The data -
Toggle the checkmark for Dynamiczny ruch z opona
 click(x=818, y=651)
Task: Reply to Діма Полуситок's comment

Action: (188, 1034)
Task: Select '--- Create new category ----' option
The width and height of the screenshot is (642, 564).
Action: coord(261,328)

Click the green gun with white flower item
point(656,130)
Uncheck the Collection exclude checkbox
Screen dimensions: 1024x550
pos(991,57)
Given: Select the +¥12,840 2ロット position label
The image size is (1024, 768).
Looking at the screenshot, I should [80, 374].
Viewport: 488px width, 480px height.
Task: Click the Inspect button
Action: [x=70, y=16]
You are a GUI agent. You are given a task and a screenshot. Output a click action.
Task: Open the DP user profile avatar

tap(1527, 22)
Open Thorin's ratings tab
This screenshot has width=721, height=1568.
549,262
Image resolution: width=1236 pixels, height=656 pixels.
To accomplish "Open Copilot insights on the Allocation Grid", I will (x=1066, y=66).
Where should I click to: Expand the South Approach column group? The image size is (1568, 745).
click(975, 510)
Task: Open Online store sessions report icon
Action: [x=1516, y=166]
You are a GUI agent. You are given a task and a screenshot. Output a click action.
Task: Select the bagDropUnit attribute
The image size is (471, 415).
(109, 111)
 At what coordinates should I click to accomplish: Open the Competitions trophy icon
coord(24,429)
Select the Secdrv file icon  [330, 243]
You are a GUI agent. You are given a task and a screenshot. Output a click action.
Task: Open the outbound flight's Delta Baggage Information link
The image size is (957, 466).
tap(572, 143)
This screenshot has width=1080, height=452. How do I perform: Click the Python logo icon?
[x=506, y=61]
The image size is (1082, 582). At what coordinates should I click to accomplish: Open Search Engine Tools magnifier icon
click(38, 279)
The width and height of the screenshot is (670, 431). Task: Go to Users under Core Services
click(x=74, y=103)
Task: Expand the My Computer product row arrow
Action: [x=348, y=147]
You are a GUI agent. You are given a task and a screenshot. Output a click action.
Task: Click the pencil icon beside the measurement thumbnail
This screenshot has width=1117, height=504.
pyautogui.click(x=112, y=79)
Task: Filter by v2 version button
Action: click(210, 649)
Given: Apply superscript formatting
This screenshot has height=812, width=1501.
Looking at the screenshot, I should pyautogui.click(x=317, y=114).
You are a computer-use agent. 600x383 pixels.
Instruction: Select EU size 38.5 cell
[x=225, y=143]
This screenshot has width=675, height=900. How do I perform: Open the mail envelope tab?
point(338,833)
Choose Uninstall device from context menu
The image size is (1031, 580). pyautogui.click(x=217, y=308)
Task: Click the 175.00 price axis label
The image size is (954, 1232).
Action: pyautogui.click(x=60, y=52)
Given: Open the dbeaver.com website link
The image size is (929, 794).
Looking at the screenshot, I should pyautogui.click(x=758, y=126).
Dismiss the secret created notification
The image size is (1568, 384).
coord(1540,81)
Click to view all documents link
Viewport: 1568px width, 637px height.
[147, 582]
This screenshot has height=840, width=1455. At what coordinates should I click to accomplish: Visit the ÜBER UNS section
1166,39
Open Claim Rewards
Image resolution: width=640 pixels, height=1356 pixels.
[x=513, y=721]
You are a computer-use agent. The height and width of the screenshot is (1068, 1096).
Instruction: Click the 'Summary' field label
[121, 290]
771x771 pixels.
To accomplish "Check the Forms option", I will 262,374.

Task description - Your answer should be the full listing, copied exactly.

Result for this exercise -
Toggle the checkmark for Dynamiczny ruch z opona
 click(x=818, y=651)
Task: Reply to Діма Полуситок's comment

Action: (188, 1034)
Task: Select '--- Create new category ----' option
The width and height of the screenshot is (642, 564).
Action: coord(261,328)

Click the green gun with white flower item
point(656,130)
Uncheck the Collection exclude checkbox
Screen dimensions: 1024x550
pos(991,57)
Given: Select the +¥12,840 2ロット position label
The image size is (1024, 768).
Looking at the screenshot, I should [80, 374].
Viewport: 488px width, 480px height.
Task: Click the Inspect button
Action: [x=70, y=16]
You are a GUI agent. You are given a task and a screenshot. Output a click action.
Task: Open the DP user profile avatar

tap(1527, 22)
Open Thorin's ratings tab
This screenshot has width=721, height=1568.
549,262
Image resolution: width=1236 pixels, height=656 pixels.
To accomplish "Open Copilot insights on the Allocation Grid", I will (x=1066, y=66).
Where should I click to: Expand the South Approach column group? The image size is (1568, 745).
click(975, 510)
Task: Open Online store sessions report icon
Action: [x=1516, y=166]
You are a GUI agent. You are given a task and a screenshot. Output a click action.
Task: Select the bagDropUnit attribute
The image size is (471, 415).
(109, 111)
 At what coordinates should I click to accomplish: Open the Competitions trophy icon
coord(24,429)
Select the Secdrv file icon  [330, 243]
You are a GUI agent. You are given a task and a screenshot. Output a click action.
Task: Open the outbound flight's Delta Baggage Information link
The image size is (957, 466).
tap(572, 143)
This screenshot has width=1080, height=452. How do I perform: Click the Python logo icon?
[x=506, y=61]
The image size is (1082, 582). At what coordinates should I click to accomplish: Open Search Engine Tools magnifier icon
click(38, 279)
The width and height of the screenshot is (670, 431). Task: Go to Users under Core Services
click(x=74, y=103)
Task: Expand the My Computer product row arrow
Action: [x=348, y=147]
You are a GUI agent. You are given a task and a screenshot. Output a click action.
Task: Click the pencil icon beside the measurement thumbnail
This screenshot has width=1117, height=504.
pyautogui.click(x=112, y=79)
Task: Filter by v2 version button
Action: click(210, 649)
Given: Apply superscript formatting
This screenshot has height=812, width=1501.
Looking at the screenshot, I should pyautogui.click(x=317, y=114).
You are a computer-use agent. 600x383 pixels.
Instruction: Select EU size 38.5 cell
[x=225, y=143]
This screenshot has width=675, height=900. How do I perform: Open the mail envelope tab?
point(338,833)
Choose Uninstall device from context menu
The image size is (1031, 580). pyautogui.click(x=217, y=308)
Task: Click the 175.00 price axis label
The image size is (954, 1232).
Action: pyautogui.click(x=60, y=52)
Given: Open the dbeaver.com website link
The image size is (929, 794).
Looking at the screenshot, I should pyautogui.click(x=758, y=126).
Dismiss the secret created notification
The image size is (1568, 384).
coord(1540,81)
Click to view all documents link
Viewport: 1568px width, 637px height.
[147, 582]
This screenshot has height=840, width=1455. At what coordinates should I click to accomplish: Visit the ÜBER UNS section
1166,39
Open Claim Rewards
Image resolution: width=640 pixels, height=1356 pixels.
[x=513, y=721]
You are a computer-use agent. The height and width of the screenshot is (1068, 1096).
Instruction: Click the 'Summary' field label
[121, 290]
771x771 pixels.
To accomplish "Check the Forms option", I will 262,374.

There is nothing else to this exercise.